Selah and the Spades

 At Haldwell Boarding School there are five factions. Each faction plays a role within the school, for example the Prefect faction makes sure the teachers aren’t aware of the students’ partying. The main faction are the Spades, led by Selah (a superb Lovie Simone), and their main role is to supply everyone with the fun stuff (drugs and alcohol). Selah is in her final year and is looking for a successor to lead the Spades. The search is a tough one, but when Paloma (Celeste O'Connor) joins the school, Selah strikes up a friendship thinking she has found her successor. 


Director Tayarisha Poe described Selah and the Spades as Clueless meets The Godfather. It’s an inviting prospect to combine an Oscar winning epic with an endearing cult favourite. Two films from two genres that couldn’t be more different from each other. Strangely, however, it seems to work with the five factions (acting like the five families) attempting to install peace and keep to their own patch but with one faction head unwilling to let her power wavier and even looking to build it.
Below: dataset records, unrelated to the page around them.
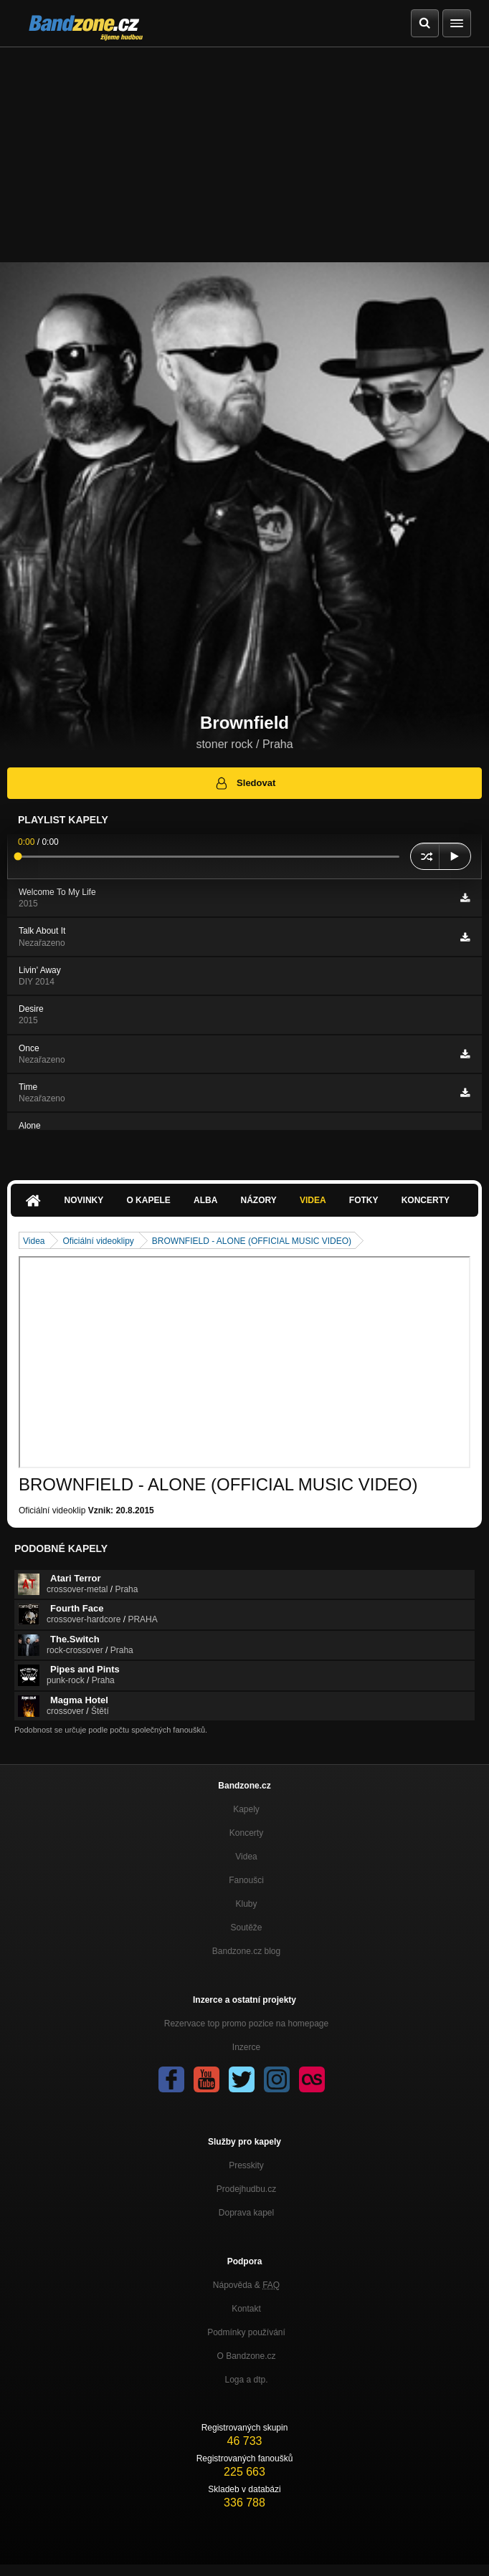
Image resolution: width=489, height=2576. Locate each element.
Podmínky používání (246, 2332)
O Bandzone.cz (246, 2356)
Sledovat (245, 783)
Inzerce (246, 2047)
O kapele (148, 1200)
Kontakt (246, 2309)
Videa (313, 1200)
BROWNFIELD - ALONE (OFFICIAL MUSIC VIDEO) (251, 1241)
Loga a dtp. (245, 2380)
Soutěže (246, 1928)
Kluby (246, 1904)
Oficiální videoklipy (97, 1241)
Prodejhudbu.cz (246, 2189)
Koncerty (426, 1200)
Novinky (84, 1200)
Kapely (246, 1809)
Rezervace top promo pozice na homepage (246, 2024)
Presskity (246, 2165)
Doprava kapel (246, 2213)
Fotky (364, 1200)
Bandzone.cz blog (246, 1951)
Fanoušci (246, 1880)
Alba (205, 1200)
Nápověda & (246, 2285)
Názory (259, 1200)
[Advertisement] (244, 154)
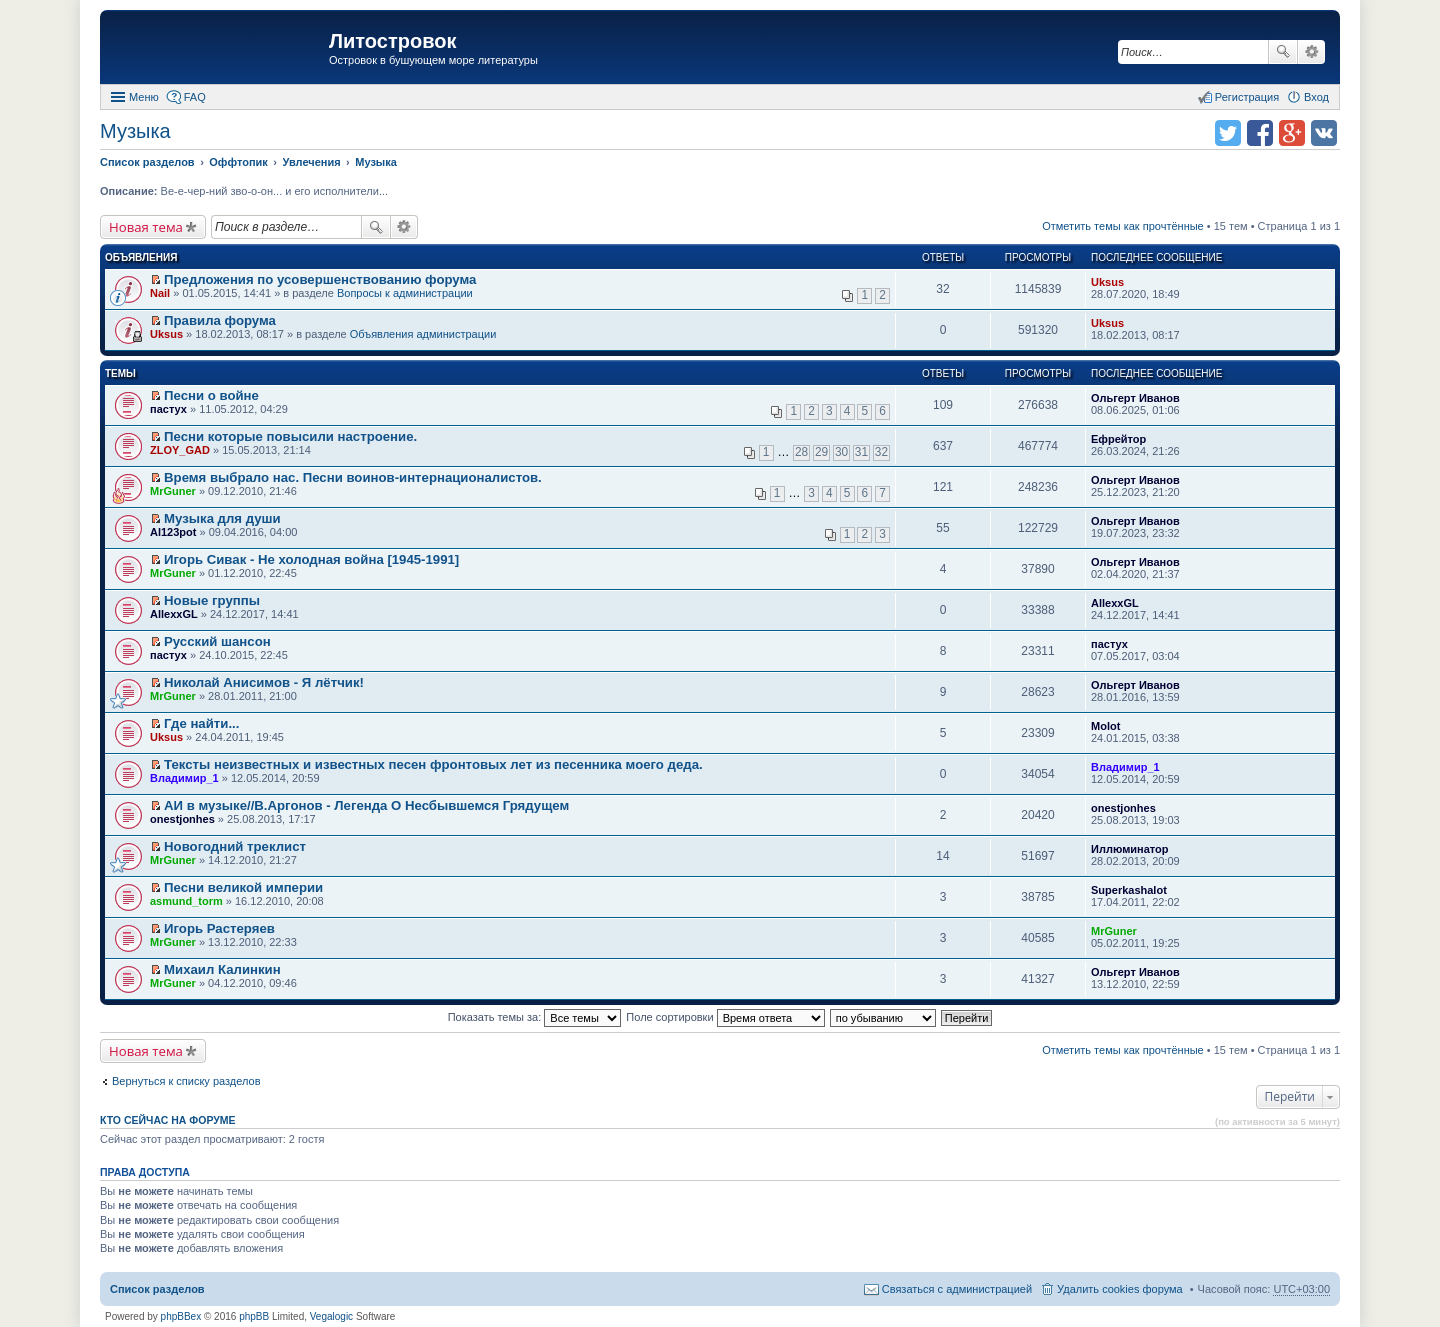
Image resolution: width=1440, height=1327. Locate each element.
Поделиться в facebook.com (1260, 133)
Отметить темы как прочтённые (1123, 226)
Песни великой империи (243, 887)
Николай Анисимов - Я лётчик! (264, 682)
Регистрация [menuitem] (1247, 97)
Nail (160, 293)
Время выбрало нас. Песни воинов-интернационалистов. (353, 477)
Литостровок (392, 41)
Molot (1105, 726)
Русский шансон (217, 641)
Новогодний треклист (235, 846)
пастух (168, 409)
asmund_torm (186, 901)
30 (841, 452)
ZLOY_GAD (180, 450)
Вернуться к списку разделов (186, 1081)
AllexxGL (174, 614)
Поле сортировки (725, 1017)
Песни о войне (211, 395)
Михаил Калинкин (222, 969)
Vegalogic (331, 1316)
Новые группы (212, 600)
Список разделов (157, 1289)
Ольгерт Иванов (1135, 398)
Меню (144, 97)
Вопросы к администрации (405, 293)
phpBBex (181, 1316)
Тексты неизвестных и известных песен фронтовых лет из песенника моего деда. (433, 764)
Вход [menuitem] (1316, 97)
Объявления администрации (423, 334)
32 (881, 452)
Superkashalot (1129, 890)
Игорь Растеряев (219, 928)
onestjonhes (182, 819)
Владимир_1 (184, 778)
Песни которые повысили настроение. (290, 436)
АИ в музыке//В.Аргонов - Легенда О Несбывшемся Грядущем (366, 805)
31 (861, 452)
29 (821, 452)
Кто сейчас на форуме (168, 1120)
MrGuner (173, 491)
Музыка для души (222, 518)
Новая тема (146, 227)
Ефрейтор (1118, 439)
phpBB (254, 1316)
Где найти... (201, 723)
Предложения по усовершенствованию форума (320, 279)
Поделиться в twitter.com (1228, 133)
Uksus (1107, 282)
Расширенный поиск (1311, 52)
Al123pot (173, 532)
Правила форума (220, 320)
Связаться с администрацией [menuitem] (957, 1289)
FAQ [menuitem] (195, 97)
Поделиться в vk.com (1324, 133)
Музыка (135, 131)
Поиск (1283, 52)
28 (801, 452)
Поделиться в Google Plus (1292, 133)
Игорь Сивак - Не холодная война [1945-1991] (311, 559)
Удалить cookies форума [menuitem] (1120, 1289)
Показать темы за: (535, 1017)
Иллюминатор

The film is mainly focused on Selah (Lovie Simone) as she approaches a crossroad in her life where she is under big pressure to make important decisions on her future. Her overbearing mother wants Selah to attend Redwood, a prestigious school, but Selah is concerned that her position and standing at Haldwell Boarding School is unlikely to follow her. Under great pressure to succeed (Selah’s mother is unimpressed about the 93/100 test result), Poe’s use of closeups allows us to understand Selah’s emotional experiences and help the film become an intimate portrayal of black youth.

Interestingly, it’s revealed in a powerful conversation with Paloma that Selah is asexual. It’s a shame that Poe doesn’t go into great detail about this but it’s a rarity in film and especially a rarity in films about the high-school experience. However, from the way the story is told, its combination of two different films, and the way the film it is shot, Selah and the Spades is a film with a unique vision. Tayarisha Poe wanted to stay away from the often-trodden ground of high school, teenage romance and instead focuses on friendships and the power struggle within those friendships.

Selah is an interestingly flawed character and one of her flawed moments is where her jealously tests a friendship when her close friend falls for one of the cheerleaders. This friend, Maxxie, begins to spend less time with Selah and he also starts getting sloppy in his work for the Spades. This begins to put a strain on their friendship as Maxxie has demands from a relationship that Selah is unable or unwilling to understand making her feel lonely and distant. 

Selah and the Spades is a confident and assured debut from Tayarisha Poe whose use of close ups help create an intimate story and ramp up the hallucinogenic affects from the use of colour. The other characters feel a little underdeveloped, but this was always Selah story and she makes for a flawed if empathic character.